Additionally, to fast-track construction by awarding to a larger pool of players, package sizes were pruned 30% in the past two fiscals compared with order sizes during fiscals 2016-20. As a result, mid-sized regional players won 40% of HAM awards in fiscals 2021 and 2022, vis-à-vis ~25% during fiscals 2016-20.
Aniket Dani, Director, Crisil Research, says, “Limited competition in HAM projects had supported healthy profit margins of road EPC players between fiscals 2018 and 2021.

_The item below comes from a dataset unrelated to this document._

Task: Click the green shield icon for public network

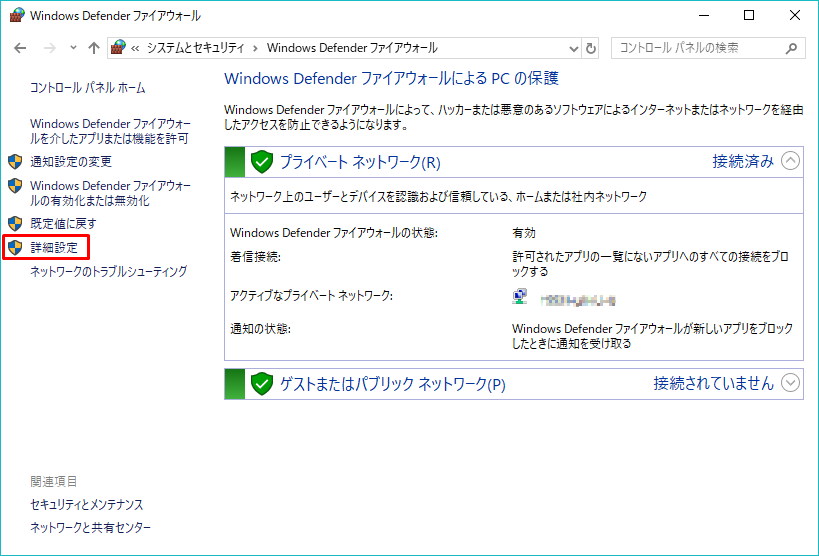Action: click(262, 383)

The changes in bid eligibility criteria and smaller package sizes have intensified competition, especially last fiscal. Average bid premiums nosedived to 4% last fiscal from 16% earlier. Proposed changes in networth eligibility criteria and additional performance security for abnormally low bids may moderate the competitive intensity."

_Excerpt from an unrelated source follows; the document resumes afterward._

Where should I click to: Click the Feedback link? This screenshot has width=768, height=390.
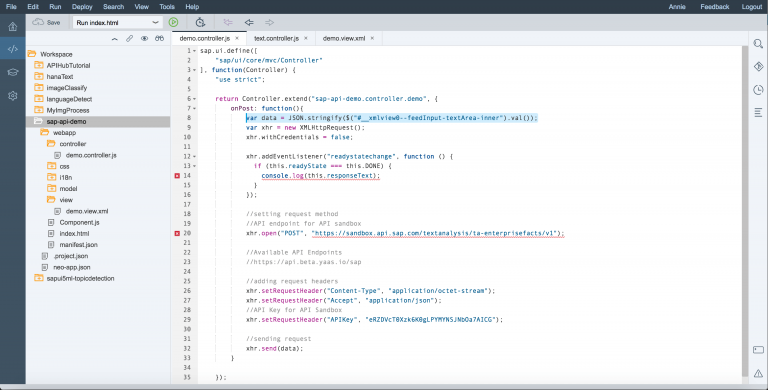point(715,7)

The intensified competition and steep surge in the prices of key raw materials — steel, bitumen and cement — had shrunk the operating margins of road EPC players by 200 bps fall last fiscal. Prices of these key raw materials surged 26%, 60% and 4% respectively in the previous fiscal and are expected to remain elevated this fiscal as well. Raw material cost forms 45-50% of overall cost of road EPC players and hence the margins will remain sensitive to any significant increase in prices. Though a large number of contracts have built-in escalation clauses, these kick in with a lag. An expected moderation in input prices may improve margins next fiscal. However, the improvement will be restricted to 100 bps with execution of aggressively bid contracts, Crisil said. Anand Kulkarni, Director, Crisil Ratings, says, “Despite the declining profitability, the balance sheets of road EPC players will remain healthy. Revenue will grow 13-15% this fiscal, backed by robust order books, as reflected in the order book to revenue ratio of over 3 times. Healthy accrual and limited debt will support comfortable leverage, with total outside liabilities to networth ratio seen ~1.1 times this fiscal. Hence, the credit profiles of players should remain stable despite the current headwinds."
Competitive pressures notwithstanding, moderation in input prices will remain critical for profitability and accruals. A prolonged Russia-Ukraine war and its impact on commodity prices may affect credit profiles and will bear watching.